KUCHING (Dec 12, 2011): Former Sarawak United People's Party (SUPP) president Tan Sri Dr George Chan alleged his party had "a very bad nightmare" in the last state election because the Opposition made an issue out of the long tenure of Chief Minister Tan Sri Abdul Taib Mahmud to attract support among the urban Chinese.
"His refusal to step down and appoint a successor became an unnecessary diversion from our achievements," he wrote in his book "What Now?" which touched mostly on SUPP's struggle in the last three years of his presidency.
"The issue (on Taib) was further exacerbated by unfounded allegations of amassing a huge fortune while in office, which were posted in numerous websites, especially the Sarawak Report," Dr Chan, who failed to defend his Piasau seat in the state election, wrote in his book which was launched by Prime Minister Datuk Seri Najib Abdul Razak last Saturday, immediately after he opened SUPP's triennial delegates conference.
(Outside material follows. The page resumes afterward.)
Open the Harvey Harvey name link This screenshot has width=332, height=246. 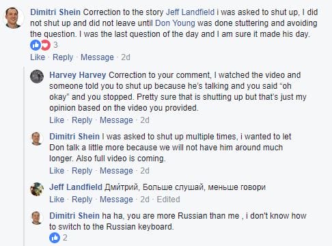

He said: There were many distractions which hampered our preparations (for the state election).
"The Dudong issue kept resurfacing. The perceived ineffectiveness of SUPP within the state government, hard-hitting negative campaigning by the Opposition, internal positioning and bickering, particularly at the branch level, were all constantly resurfacing.
"All these sapped our time and energy, even our resources, somewhat," he said.
The Dudong issue concerned quarrel among senior members of the party over the formation of a branch in Dudong.
SUPP contested in 19 seats, mostly in the urban areas where the Chinese form the majority voters, losing 13 of them to the Opposition in the state elections.
Dr Chan noted with interest a statement from a civil society group leader, urging SUPP to abandon Taib or be buried in the state election.
"Looking back, it seems that what he said turned out to be factual. SUPP was almost buried after the April 16, 2011 election ," he said, conceding that the statement by the civil society group was a general feeling of the Chinese towards the chief minister and SUPP.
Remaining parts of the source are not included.